According to the director, the problem is actually that the current state of technology isn’t good enough for what he wants to do with the film. He has several interesting ideas that he wants to bring to the screen, both for “Avatar 2” and its confirmed sequel, “Avatar 3”, but some of those ideas would require technology that isn’t quite there yet.
He claimed that he wanted to explore the underwater part of Pandora in more detail, something which would require more complicated filming and post-processing. We don’t know if that’s an example of an idea that’s limited by the current state of technology, but it really does sound like an interesting addition to the film’s world that we would like to see.
In fact, Cameron hasn’t specified what kinds of technological advancements he’s missing specifically, but we can only assume that he has something truly unusual and amazing in mind. The only small detail that we know is that part of it may have something to do with motion capture. But in the end, rendering tech is actually in quite the good state right now, and we can definitely do a lot with modern graphics than we were able to before.
On the other hand, some things take a lot of time to render, even in advanced rendering farms, and for a production like “Avatar 2”, we can only imagine how much information has to be processed in a center like this.

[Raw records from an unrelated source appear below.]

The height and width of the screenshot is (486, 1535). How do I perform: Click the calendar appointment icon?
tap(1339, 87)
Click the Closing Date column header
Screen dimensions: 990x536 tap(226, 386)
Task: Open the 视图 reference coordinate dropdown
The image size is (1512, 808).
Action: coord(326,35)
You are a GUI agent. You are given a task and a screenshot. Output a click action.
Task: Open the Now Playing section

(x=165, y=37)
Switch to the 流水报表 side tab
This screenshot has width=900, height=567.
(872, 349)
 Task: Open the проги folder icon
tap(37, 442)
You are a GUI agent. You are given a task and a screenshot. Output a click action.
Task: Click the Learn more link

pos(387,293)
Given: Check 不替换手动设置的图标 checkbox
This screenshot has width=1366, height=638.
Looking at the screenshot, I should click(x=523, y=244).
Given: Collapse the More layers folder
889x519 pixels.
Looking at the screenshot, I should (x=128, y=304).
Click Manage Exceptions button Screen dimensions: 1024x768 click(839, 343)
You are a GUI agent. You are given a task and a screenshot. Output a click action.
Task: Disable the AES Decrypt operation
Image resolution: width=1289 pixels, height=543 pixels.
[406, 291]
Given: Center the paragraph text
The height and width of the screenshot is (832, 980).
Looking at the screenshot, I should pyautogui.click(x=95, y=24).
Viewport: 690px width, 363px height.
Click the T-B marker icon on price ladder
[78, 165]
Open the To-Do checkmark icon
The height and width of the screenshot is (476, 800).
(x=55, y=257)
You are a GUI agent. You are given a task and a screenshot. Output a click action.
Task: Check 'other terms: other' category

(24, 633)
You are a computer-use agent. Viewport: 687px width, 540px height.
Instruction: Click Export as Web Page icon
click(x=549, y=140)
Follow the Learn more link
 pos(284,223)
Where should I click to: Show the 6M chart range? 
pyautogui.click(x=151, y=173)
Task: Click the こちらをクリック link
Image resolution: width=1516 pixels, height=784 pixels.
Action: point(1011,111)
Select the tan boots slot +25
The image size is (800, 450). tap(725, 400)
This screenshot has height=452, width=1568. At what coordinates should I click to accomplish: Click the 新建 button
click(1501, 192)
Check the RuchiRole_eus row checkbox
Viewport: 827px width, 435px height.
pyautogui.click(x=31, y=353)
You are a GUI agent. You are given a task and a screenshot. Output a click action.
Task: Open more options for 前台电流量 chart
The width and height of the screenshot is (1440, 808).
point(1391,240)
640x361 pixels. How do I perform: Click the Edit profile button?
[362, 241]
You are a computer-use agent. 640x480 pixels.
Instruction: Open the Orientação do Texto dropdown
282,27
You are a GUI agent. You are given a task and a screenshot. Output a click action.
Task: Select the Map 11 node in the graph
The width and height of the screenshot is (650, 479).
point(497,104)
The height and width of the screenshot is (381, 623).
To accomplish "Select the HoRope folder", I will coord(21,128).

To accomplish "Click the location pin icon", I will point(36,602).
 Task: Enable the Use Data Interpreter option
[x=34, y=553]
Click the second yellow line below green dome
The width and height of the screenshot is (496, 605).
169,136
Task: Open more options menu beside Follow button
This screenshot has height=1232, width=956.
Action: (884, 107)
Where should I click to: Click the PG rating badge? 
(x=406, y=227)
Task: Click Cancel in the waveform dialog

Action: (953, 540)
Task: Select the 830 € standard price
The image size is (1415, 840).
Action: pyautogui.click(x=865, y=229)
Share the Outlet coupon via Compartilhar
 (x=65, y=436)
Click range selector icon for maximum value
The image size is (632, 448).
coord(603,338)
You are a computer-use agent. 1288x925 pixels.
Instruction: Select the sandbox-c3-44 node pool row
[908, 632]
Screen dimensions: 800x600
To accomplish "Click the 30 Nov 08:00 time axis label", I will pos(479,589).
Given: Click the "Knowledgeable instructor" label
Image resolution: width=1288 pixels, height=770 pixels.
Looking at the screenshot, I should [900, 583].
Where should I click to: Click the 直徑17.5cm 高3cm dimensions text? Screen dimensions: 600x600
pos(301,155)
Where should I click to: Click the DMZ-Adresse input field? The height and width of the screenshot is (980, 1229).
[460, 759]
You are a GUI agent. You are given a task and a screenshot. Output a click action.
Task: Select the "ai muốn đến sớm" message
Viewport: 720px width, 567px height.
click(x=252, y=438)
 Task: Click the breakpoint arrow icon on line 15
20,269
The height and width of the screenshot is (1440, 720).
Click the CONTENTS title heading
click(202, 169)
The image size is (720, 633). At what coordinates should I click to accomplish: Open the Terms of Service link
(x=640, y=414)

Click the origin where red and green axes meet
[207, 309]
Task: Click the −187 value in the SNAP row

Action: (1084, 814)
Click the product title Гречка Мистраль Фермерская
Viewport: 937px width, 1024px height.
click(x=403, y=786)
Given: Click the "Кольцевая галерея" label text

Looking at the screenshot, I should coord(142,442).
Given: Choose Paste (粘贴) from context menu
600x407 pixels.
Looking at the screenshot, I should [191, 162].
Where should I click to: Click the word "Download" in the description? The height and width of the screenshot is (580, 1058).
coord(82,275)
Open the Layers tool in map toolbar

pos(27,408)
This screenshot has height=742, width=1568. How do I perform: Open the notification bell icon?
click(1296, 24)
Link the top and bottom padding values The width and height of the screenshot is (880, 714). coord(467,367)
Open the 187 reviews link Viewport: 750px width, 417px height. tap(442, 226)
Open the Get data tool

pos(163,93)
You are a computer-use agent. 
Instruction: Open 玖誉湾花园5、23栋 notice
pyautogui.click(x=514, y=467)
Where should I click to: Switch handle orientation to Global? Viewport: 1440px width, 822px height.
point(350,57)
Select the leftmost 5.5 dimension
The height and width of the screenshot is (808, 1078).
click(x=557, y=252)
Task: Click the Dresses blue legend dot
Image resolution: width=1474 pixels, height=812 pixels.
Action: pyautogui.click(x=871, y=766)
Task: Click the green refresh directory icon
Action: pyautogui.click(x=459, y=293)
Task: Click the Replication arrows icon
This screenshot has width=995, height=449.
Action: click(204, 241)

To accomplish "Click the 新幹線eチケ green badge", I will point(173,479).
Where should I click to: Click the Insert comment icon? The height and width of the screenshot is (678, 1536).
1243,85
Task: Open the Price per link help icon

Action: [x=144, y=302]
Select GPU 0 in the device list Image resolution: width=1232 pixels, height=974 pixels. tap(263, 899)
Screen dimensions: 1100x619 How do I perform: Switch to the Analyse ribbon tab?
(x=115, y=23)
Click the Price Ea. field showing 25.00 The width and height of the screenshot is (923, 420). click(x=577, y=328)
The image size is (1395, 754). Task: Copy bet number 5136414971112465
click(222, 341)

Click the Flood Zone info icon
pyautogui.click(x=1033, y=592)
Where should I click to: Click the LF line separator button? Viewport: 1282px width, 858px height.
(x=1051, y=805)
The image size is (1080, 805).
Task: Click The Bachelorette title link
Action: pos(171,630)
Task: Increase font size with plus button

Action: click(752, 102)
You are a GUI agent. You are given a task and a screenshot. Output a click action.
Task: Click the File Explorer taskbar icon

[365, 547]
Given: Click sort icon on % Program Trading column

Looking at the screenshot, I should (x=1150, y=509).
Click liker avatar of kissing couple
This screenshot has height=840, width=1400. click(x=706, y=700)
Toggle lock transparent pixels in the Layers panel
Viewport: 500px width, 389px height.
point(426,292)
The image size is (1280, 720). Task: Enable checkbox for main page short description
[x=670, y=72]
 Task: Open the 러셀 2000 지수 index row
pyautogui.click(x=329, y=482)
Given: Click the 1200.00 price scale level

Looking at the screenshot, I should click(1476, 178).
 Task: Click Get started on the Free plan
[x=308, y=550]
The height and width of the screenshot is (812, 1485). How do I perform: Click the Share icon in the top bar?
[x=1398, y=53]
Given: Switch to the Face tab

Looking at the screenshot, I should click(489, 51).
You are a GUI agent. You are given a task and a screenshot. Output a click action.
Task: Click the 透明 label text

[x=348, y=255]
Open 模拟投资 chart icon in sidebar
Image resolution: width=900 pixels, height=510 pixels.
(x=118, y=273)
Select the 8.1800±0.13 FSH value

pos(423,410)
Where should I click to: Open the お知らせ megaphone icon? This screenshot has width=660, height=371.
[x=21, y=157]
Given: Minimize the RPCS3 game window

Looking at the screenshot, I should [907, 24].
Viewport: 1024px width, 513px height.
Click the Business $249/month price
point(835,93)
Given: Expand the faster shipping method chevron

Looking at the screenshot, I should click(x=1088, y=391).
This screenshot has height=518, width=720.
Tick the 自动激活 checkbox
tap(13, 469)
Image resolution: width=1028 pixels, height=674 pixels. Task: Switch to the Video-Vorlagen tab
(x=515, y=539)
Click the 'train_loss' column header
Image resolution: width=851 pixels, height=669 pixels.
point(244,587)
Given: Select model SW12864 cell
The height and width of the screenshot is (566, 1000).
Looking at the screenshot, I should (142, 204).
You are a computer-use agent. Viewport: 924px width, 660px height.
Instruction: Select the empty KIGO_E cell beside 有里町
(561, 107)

Studios like Disney are known to have huge server clusters for the rendering of their films, and Cameron might need to look into similar technology if he wants to produce “Avatar 2” in time.
What about the third part? This is something that has had fans curious for some time. It’s not that often that a film would get not one, but two sequels confirmed practically at the same time, and it’s even rarer for a production as massive as “Avatar”. But Cameron wanted to make it clear that this is meant to be a trilogy, and he’s going to execute it as one.
Indeed, the way “Avatar” ended certainly left the door open for various interesting developments in the future, and fans have been excited to see how the story is going to be expanded. The film might even head in an entirely new direction for its two sequels, and Cameron may find it hard to squeeze all of his ideas in the tight space that two sequels would provide him.
What are the implications for “Avatar 2” now that we know that there will be a third part? Some fans have been worried that the new film might end with too many cliffhangers, settings up the story for part 3. And while it’s pretty much guaranteed that there will be some unresolved business at the end of “Avatar 2”, we hope that the film will still get a good enough conclusion to its main plot threads and won’t leave fans waiting for all the details until “Avatar 3” is ready. Cameron should be very careful in choosing what to leave for the third film and what to explore in the second.